>> Start Dataset extract

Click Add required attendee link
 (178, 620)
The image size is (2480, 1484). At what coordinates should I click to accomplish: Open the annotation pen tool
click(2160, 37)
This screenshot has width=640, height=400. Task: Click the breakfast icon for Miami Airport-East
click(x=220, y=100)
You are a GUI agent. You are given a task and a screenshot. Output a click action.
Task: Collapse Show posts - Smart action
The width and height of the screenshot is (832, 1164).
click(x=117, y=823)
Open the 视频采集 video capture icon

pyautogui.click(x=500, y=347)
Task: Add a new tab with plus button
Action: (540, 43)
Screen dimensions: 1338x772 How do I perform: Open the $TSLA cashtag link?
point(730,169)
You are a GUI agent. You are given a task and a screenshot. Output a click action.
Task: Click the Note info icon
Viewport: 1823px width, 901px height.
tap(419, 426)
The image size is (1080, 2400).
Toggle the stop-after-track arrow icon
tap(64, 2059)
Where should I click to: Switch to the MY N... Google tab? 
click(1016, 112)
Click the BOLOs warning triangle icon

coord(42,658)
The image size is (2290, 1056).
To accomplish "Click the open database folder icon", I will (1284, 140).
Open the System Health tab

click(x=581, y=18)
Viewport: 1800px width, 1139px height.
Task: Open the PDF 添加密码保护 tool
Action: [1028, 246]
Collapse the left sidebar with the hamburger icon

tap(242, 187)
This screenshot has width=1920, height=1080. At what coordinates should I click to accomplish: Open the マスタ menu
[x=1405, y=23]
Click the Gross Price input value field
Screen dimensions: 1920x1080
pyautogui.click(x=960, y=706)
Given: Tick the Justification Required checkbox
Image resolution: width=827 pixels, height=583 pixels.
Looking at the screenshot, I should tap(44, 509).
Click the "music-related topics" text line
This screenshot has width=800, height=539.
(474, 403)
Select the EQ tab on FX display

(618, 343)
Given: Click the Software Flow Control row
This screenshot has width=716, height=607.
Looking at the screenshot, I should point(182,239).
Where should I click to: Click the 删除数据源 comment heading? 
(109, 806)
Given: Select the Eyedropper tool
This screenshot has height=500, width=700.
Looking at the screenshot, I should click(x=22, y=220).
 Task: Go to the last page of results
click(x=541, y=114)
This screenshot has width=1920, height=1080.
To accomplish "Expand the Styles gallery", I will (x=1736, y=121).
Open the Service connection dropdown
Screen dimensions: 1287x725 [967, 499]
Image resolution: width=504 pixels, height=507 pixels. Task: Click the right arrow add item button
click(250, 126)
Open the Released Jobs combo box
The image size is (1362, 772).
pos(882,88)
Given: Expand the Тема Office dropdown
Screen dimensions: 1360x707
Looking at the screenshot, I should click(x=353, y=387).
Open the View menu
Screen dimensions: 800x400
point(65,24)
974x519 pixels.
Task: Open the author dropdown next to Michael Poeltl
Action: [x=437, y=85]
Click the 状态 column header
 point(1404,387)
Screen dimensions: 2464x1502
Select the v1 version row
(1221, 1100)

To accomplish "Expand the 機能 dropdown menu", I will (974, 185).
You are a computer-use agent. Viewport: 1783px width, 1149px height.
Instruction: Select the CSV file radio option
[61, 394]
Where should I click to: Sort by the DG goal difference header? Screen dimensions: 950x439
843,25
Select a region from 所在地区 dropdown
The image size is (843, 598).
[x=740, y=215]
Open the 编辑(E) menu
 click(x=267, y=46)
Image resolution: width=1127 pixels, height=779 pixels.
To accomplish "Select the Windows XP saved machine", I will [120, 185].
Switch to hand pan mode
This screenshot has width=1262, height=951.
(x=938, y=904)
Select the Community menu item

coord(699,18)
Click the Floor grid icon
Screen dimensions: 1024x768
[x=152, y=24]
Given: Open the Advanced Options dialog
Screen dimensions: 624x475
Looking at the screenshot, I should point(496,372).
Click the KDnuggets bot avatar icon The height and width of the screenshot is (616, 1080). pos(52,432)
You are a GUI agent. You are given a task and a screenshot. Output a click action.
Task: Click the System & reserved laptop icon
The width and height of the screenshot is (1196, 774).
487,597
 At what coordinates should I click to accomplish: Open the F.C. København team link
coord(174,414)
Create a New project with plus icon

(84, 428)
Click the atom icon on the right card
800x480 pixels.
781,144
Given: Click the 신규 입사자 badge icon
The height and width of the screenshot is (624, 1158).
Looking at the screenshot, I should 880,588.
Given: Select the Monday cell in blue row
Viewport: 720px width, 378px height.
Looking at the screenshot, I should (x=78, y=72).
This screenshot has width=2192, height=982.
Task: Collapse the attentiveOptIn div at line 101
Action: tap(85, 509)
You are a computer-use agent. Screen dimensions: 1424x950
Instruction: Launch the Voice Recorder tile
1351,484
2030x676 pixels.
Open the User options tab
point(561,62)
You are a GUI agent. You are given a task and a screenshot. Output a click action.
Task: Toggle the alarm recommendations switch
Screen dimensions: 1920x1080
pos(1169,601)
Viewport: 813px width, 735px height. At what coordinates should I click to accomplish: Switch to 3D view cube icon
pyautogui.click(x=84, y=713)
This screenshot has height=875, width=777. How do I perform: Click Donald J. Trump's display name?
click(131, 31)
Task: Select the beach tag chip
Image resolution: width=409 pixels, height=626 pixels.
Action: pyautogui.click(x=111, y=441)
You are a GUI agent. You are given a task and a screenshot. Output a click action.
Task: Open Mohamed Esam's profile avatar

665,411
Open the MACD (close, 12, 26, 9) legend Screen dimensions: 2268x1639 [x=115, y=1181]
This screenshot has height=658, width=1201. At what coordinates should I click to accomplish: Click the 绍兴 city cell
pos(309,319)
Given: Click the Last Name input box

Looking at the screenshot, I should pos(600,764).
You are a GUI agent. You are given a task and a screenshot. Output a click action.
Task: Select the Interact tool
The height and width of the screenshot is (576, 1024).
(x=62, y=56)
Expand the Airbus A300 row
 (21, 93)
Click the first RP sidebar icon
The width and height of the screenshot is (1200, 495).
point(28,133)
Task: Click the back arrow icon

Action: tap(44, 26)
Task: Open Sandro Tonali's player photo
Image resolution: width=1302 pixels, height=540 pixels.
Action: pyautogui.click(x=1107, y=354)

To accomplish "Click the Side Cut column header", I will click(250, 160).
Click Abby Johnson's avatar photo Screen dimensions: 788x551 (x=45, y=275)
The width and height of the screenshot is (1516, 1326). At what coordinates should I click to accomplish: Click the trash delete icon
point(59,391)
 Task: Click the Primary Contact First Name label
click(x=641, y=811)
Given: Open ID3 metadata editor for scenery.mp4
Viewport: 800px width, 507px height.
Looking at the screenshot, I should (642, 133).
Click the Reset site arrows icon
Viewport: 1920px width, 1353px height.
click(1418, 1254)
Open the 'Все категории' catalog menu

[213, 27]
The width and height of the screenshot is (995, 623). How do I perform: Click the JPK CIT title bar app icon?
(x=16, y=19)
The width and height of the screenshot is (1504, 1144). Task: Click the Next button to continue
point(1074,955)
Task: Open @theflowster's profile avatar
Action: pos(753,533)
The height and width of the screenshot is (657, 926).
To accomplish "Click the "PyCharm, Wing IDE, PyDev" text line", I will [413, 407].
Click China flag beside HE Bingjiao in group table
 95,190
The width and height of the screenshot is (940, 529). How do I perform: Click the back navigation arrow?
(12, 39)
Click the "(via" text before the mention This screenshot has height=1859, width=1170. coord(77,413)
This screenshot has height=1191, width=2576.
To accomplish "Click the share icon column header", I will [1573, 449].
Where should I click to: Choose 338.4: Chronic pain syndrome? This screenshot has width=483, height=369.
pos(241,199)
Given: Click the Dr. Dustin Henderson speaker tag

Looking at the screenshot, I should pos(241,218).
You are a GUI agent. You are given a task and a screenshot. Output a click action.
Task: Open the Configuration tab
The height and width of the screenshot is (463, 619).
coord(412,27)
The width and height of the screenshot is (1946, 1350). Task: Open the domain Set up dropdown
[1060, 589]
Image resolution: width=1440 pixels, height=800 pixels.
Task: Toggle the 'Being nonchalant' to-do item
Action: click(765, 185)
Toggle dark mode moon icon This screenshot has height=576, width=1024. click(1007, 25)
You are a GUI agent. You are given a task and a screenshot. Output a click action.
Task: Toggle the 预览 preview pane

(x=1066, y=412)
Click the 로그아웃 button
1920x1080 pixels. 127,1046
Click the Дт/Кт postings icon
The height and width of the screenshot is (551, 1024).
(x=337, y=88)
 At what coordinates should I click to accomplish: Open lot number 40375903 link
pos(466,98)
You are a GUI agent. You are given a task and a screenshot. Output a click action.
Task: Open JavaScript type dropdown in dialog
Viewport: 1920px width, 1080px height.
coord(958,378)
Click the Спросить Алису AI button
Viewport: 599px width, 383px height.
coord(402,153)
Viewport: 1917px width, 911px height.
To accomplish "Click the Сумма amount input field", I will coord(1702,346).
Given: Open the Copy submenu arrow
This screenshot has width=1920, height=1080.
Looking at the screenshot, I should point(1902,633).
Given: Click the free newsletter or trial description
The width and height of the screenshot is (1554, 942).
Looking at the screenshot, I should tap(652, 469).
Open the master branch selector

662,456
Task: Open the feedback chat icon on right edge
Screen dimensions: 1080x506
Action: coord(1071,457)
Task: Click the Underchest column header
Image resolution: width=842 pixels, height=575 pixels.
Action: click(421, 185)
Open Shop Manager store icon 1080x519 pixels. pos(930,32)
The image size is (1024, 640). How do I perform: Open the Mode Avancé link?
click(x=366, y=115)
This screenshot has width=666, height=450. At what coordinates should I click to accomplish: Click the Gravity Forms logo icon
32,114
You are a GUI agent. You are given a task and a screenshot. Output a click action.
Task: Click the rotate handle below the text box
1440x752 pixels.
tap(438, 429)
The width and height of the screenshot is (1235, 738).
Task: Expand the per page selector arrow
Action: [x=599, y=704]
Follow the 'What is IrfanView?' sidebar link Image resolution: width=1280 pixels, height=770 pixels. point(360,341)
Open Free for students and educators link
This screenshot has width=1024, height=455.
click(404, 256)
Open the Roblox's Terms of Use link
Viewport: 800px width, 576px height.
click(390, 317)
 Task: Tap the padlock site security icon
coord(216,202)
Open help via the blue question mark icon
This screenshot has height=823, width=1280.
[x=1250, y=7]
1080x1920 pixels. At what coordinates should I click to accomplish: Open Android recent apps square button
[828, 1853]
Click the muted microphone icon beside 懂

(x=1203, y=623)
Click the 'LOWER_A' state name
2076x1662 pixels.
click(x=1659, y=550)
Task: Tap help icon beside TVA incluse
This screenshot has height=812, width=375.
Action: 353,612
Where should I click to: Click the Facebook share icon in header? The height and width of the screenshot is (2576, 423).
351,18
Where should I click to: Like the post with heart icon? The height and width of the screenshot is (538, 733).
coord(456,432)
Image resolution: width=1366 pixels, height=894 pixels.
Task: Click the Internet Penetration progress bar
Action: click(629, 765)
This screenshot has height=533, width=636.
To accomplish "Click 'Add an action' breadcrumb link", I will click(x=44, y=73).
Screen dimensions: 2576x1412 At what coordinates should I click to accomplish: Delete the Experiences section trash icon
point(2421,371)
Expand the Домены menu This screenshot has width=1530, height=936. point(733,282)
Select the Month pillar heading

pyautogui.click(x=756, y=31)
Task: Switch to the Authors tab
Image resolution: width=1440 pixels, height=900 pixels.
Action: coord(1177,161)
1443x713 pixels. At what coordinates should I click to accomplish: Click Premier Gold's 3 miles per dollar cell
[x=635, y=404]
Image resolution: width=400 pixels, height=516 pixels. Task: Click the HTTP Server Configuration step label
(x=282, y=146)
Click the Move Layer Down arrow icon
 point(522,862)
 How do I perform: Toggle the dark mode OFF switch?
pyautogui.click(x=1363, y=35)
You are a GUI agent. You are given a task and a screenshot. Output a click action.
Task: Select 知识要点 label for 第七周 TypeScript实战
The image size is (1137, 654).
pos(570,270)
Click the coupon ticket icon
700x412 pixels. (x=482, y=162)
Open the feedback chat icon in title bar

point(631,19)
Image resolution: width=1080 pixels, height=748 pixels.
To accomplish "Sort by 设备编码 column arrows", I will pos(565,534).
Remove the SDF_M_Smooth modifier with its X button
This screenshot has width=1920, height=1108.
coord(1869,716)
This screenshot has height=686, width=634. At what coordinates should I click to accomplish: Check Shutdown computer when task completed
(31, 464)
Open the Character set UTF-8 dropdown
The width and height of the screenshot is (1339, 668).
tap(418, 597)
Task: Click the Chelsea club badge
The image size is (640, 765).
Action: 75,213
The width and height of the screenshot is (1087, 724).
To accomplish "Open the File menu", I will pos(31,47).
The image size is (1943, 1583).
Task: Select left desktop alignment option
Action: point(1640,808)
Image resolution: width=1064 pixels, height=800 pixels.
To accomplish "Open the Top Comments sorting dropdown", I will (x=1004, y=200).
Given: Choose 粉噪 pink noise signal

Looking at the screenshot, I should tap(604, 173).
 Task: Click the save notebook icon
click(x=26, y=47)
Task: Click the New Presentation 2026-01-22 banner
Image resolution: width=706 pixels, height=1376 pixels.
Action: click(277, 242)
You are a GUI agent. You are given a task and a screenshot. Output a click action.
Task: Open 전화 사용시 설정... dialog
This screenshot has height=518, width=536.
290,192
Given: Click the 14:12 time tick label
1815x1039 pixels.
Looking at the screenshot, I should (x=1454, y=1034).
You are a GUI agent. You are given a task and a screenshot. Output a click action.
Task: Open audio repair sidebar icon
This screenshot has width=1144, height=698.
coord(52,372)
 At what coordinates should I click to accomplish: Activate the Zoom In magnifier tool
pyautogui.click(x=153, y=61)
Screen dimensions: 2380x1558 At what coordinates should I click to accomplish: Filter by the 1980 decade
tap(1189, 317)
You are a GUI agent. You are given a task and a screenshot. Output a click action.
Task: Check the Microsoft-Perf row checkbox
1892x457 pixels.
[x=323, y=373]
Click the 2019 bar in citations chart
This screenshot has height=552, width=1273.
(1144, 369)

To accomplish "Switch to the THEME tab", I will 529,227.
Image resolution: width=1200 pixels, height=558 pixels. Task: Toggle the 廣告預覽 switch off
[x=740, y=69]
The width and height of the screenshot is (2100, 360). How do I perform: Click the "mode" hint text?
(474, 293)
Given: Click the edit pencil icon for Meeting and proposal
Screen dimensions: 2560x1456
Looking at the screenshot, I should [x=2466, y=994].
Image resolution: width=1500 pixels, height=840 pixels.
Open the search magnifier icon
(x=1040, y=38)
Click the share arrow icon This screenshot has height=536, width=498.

>> End Dataset extract

Stated problem =
Output the data between the line containing "Viewport: 1917px width, 911px height." and the line containing "Looking at the screenshot, I should point(1902,633).", inclusive, as a two-column CSV with the header instruction,response, giving one row per item: its text under instruction and its answer under response. Enclose each field in double quotation marks and replace any line breaks within a field with spaces.

Response to this exercise =
instruction,response
"Viewport: 1917px width, 911px height. To accomplish ""Click the Сумма amount input field"",","I will coord(1702,346)."
"Given: Open the Copy submenu arrow This screenshot has width=1920, height=1080.","Looking at the screenshot, I should point(1902,633)."